» **Work to complete**
Needed from the data below: every line from the one with "Task: Tap the Slate logo icon" up to and including the one with "This screenshot has height=798, width=532.", repeated exactly and with nothing else.
** Material shown follows **
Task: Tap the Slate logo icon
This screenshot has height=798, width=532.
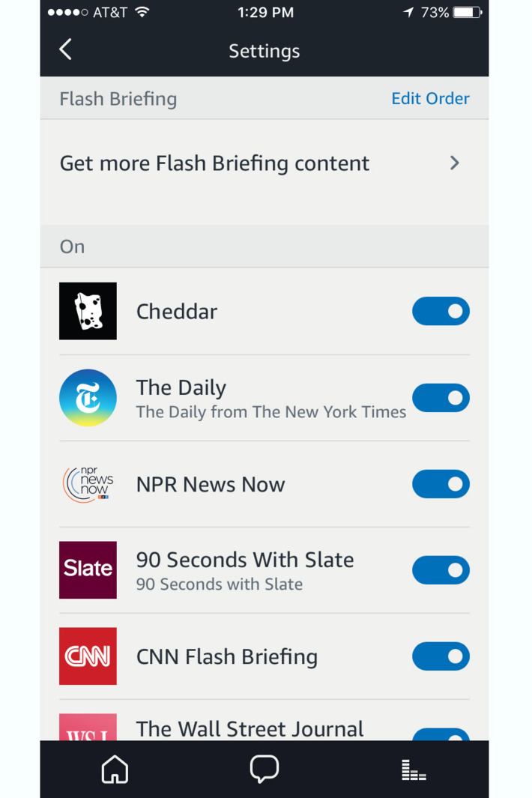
** End of Material shown **
** Material shown follows **
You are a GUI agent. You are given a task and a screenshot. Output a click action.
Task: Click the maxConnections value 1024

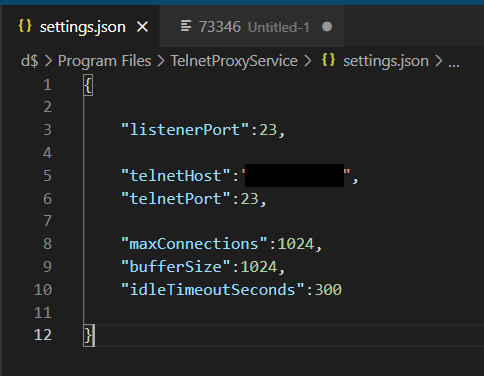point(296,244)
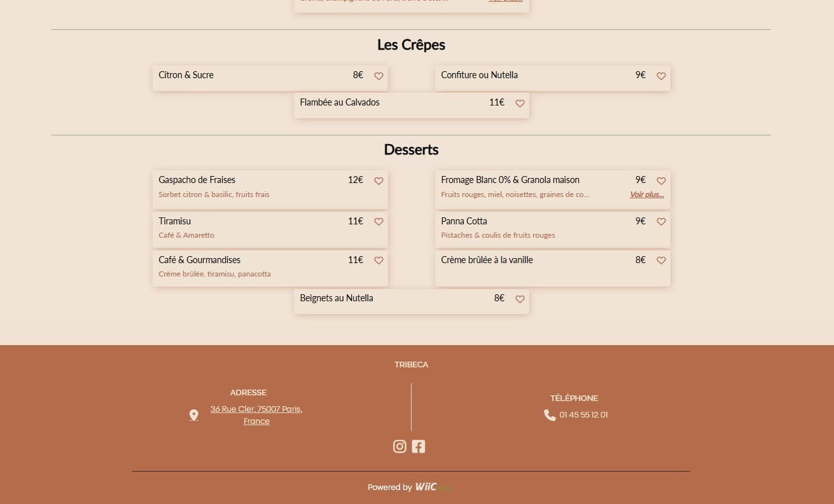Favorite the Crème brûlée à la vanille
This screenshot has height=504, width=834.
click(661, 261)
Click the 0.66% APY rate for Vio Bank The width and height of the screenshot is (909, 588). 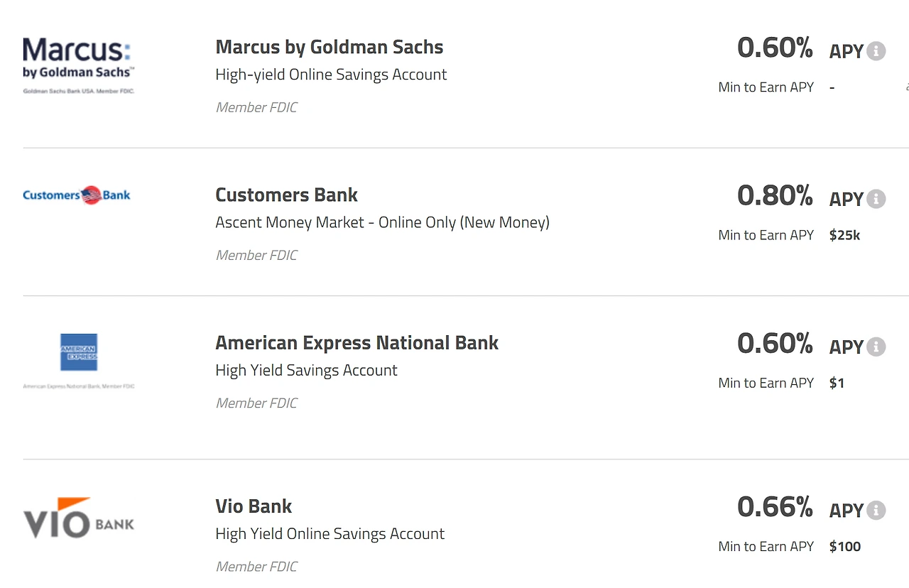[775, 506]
** End of Material shown **
» **Response area**
Task: Tap the Slate logo icon
This screenshot has height=798, width=532.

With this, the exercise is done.